A pattern for building personal knowledge bases using LLMs.

This is an idea file, it is designed to be copy pasted to your own LLM Agent (e.g. OpenAI Codex, Claude Code, OpenCode / Pi, or etc.). Its goal is to communicate the high level idea, but your agent will build out the specifics in collaboration with you.

The core idea

Most people's experience with LLMs and documents looks like RAG: you upload a collection of files, the LLM retrieves relevant chunks at query time, and generates an answer. This works, but the LLM is rediscovering knowledge from scratch on every question. There's no accumulation. Ask a subtle question that requires synthesizing five documents, and the LLM has to find and piece together the relevant fragments every time. Nothing is built up. NotebookLM, ChatGPT file uploads, and most RAG systems work this way.

The idea here is different. Instead of just retrieving from raw documents at query time, the LLM incrementally builds and maintains a persistent wiki — a structured, interlinked collection of markdown files that sits between you and the raw sources.
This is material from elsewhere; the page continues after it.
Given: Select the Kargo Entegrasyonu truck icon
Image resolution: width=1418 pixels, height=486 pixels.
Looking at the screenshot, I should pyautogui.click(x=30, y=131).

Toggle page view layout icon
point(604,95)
When you add a new source, the LLM doesn't just index it for later retrieval. It reads it, extracts the key information, and integrates it into the existing wiki — updating entity pages, revising topic summaries, noting where new data contradicts old claims, strengthening or challenging the evolving synthesis. The knowledge is compiled once and then kept current, not re-derived on every query.

This is the key difference: the wiki is a persistent, compounding artifact. The cross-references are already there. The contradictions have already been flagged. The synthesis already reflects everything you've read. The wiki keeps getting richer with every source you add and every question you ask.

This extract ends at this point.